Rescale the items starting at the line containing "Click review title 帰りの運転がラクでした" and ending at the line containing "tap(122, 297)", both included, writing out only those lines again with the requests left as they are. Multiply every click coordinate in the answers by 0.6 and round each to a whole number, with halves rounding up.

* start *

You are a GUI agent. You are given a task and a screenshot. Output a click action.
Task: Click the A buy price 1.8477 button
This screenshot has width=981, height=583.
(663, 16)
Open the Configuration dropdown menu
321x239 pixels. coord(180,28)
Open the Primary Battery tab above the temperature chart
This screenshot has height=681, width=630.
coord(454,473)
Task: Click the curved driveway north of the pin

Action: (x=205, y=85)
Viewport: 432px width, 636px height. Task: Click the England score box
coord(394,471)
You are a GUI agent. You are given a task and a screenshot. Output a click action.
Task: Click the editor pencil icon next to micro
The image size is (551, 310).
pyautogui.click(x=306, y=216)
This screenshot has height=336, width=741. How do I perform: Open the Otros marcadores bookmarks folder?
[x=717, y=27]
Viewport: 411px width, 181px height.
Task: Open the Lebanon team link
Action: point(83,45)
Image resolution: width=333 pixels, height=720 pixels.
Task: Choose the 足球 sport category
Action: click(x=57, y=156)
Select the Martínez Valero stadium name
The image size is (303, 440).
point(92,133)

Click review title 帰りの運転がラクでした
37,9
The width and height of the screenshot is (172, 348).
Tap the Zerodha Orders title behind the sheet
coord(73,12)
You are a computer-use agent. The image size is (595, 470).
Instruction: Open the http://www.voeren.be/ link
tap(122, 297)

* end *
* start *

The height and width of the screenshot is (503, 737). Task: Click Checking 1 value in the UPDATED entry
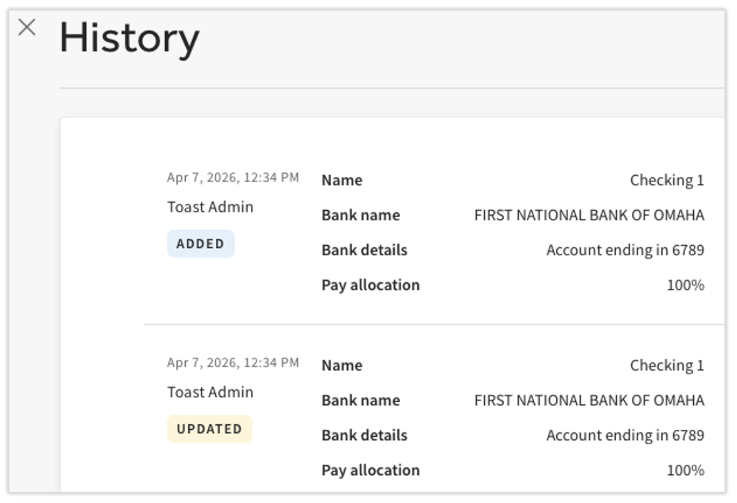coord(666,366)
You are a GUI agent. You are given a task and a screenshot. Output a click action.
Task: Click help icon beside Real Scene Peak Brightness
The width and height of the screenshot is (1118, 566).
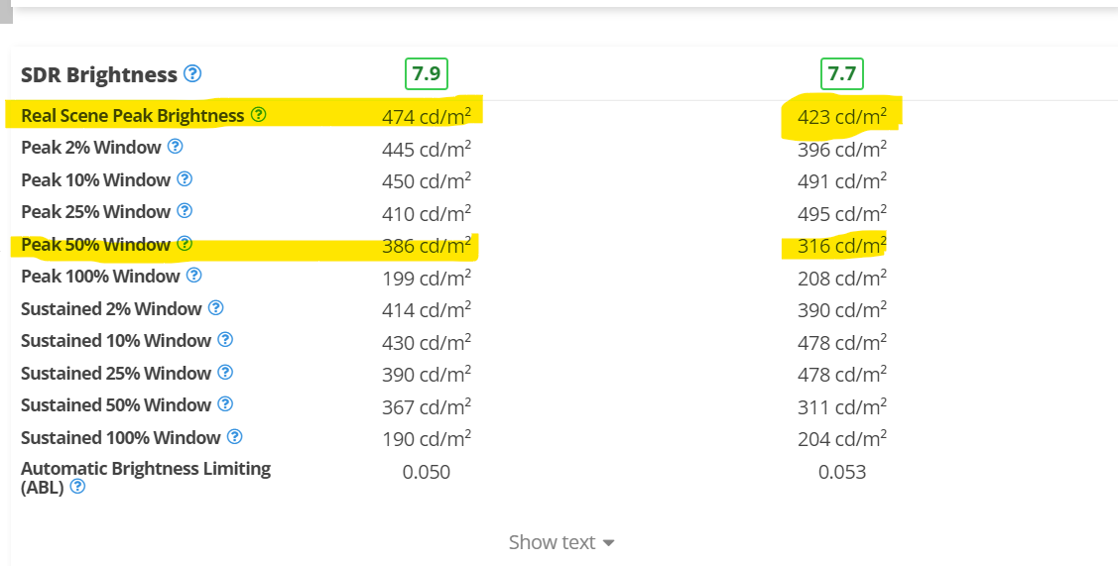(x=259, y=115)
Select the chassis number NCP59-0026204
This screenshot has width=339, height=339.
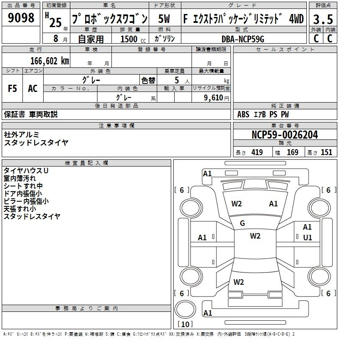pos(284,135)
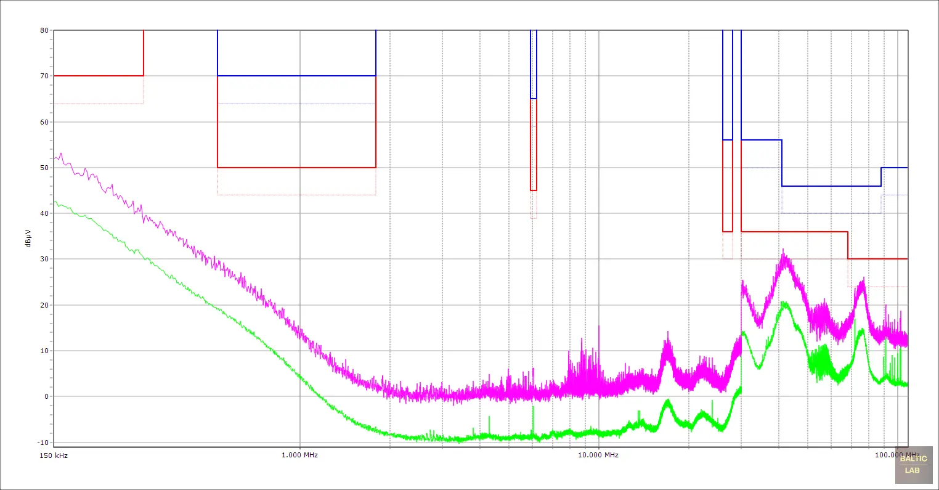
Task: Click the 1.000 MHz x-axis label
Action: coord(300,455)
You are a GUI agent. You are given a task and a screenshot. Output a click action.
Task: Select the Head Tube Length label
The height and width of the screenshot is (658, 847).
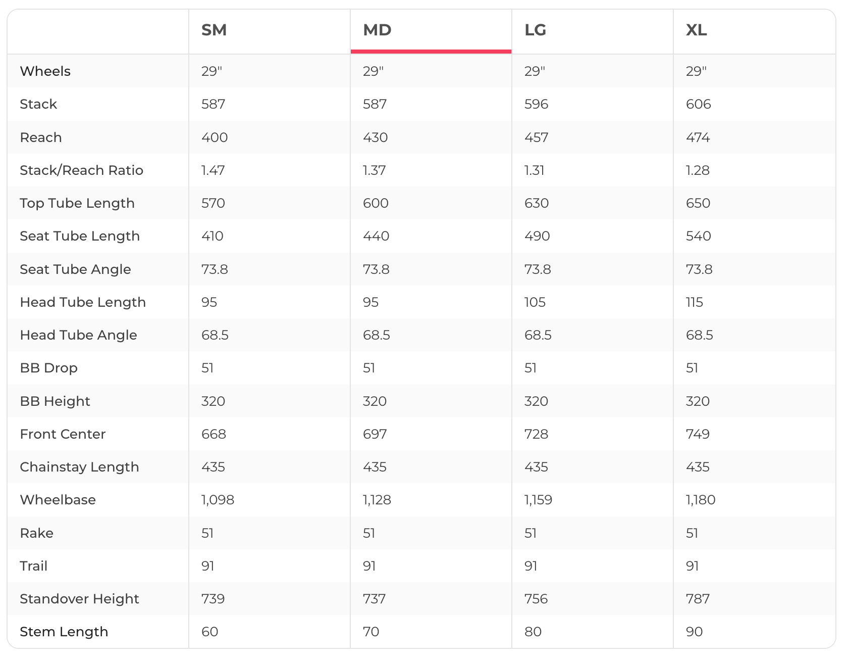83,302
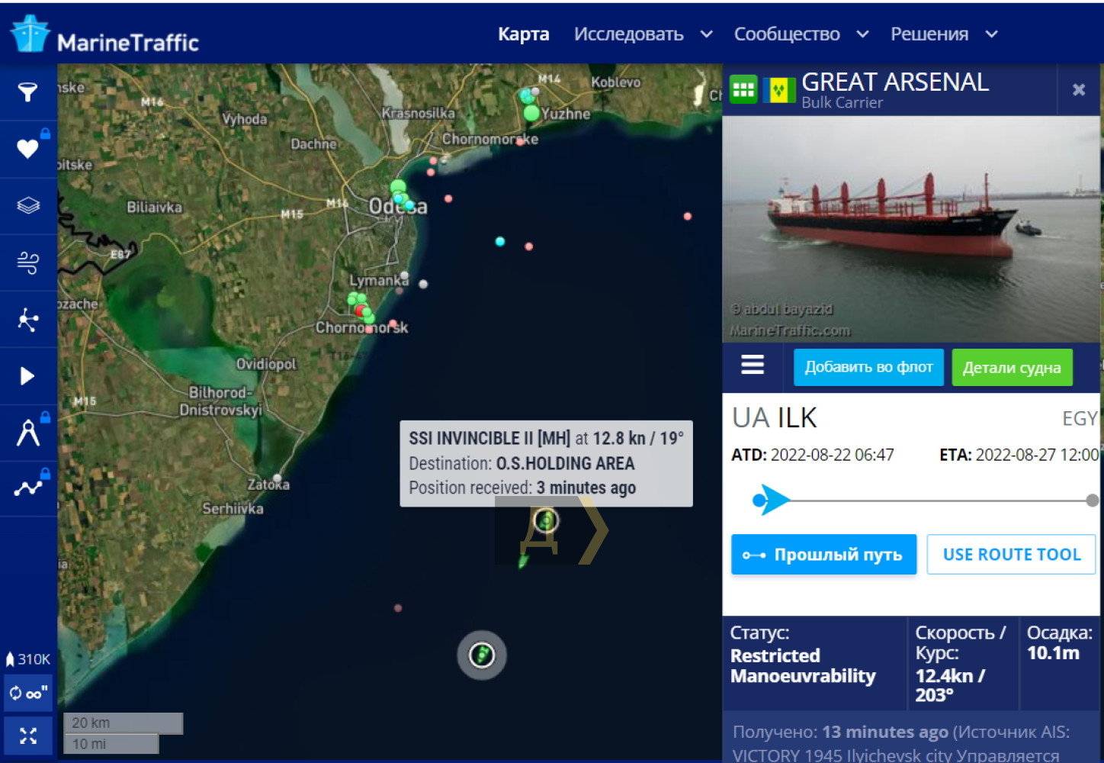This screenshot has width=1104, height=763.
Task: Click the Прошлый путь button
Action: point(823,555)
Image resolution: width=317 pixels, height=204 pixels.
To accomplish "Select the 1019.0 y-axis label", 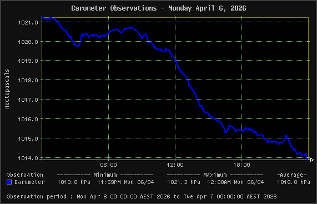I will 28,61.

* end *

◆ FULL SOLUTION:
Click review title 帰りの運転がラクでした
22,5
The width and height of the screenshot is (172, 348).
Tap the Zerodha Orders title behind the sheet
coord(44,7)
You are a computer-use agent. The image size is (595, 470).
Instruction: Open the http://www.voeren.be/ link
tap(73, 178)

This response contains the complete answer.